Telling Our Stories:
Story telling is the Shuswap
way of passing our history
to the next generations
Meeting Columbus - A ceremony where Columbus landed
After one day on the high seas, I started feeling the effects of motion sickness and it was awful. This would last pretty well most of the trip. The only time I was able to tolerate that horrible feeling was when I was up on top of the ship in the bridge where I could keep my eyes on the open waters or when I was down in my bunk in a horizontal position. When it was time to sleep, I had to take the shortest route to my bunk because I would start feeling nauseous immediately. I had to take the same procedure when I got up. It was days before I was able to eat anything and hold it down. I wouldn't have eaten at all except I knew I had to, to stay alive. On thing I found out was that we needed to bring our own water as the water on the ship although potable, was not pleasing to the taste.
I was able to buy a supply of water during a stop we made at one island. We stocked up on chocolates, chips, and canned meat. I say this because we also found that the cooks on the ship were vegans. That means they did not eat or prepare meals with meat, eggs, or anything that came from animals. So we had a lot of beans and salads.
First Nation Peoples in Canada, from the very beginning, were and are pretty well hunters. That means we ate meat. So, vegan was never part of our dialogue. As a matter of fact, someone told me jokingly that the word ‘vegan’ translated as ‘poor hunter’. Having a boat-load of First Nation people and having vegan cooks was not a good idea.
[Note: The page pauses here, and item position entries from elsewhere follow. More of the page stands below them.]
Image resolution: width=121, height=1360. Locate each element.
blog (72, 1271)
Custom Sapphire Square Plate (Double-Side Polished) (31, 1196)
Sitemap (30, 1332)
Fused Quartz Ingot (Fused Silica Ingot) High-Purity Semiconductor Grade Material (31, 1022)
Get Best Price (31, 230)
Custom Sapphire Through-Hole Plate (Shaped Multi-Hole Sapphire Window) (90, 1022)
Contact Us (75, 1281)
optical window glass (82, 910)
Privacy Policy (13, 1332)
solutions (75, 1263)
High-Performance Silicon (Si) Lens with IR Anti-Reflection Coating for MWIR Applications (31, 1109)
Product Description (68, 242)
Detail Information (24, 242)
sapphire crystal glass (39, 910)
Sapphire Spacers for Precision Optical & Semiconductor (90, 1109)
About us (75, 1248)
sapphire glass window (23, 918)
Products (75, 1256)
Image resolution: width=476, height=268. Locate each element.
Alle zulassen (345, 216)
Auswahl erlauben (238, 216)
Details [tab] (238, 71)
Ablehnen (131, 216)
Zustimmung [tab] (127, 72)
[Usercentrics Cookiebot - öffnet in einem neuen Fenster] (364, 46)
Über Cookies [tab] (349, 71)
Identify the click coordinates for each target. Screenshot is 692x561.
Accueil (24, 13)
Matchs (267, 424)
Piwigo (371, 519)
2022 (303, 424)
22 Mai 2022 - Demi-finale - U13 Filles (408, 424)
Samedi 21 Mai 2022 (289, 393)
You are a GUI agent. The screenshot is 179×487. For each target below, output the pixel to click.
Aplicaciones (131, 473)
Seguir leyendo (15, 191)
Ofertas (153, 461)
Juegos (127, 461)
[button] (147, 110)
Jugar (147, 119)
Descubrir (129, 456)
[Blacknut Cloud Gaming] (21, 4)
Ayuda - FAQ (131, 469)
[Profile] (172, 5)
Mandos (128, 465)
So, on our very first island stop, you guessed it, we bought out most of the canned meat and any eggs we could find in the little stores there.
On one of these little island stops, we had to refill our gas cans for the Zodiacs and power boats. Anyone who wanted to go to shore fit into one zodiac. So we spent a morning on shore enjoying the hotel there and swimming in the amazingly clear blue water. In the afternoon, someone hired a bus and we all went to the exact site where Columbus first touched shore in North America. We held a ceremony there which was not exactly to respectfully celebrate this historic event. Someday someone may relate the exact details of the ceremony.
On our way back to the Sea Shepard, the motor on the Zodiac stalled and we could not restart it. It was determined by our mechanic that we had been sold some bad gas. Whether it was intentional or not we do not know. Who knows what kind of gas you get on some of these isolated islands. Another Zodiac was sent out and we had to be towed back to the boat. After a few more days at sea we finally arrived in San Juan, Puerto Rico where the three Columbus ships were supposed to land.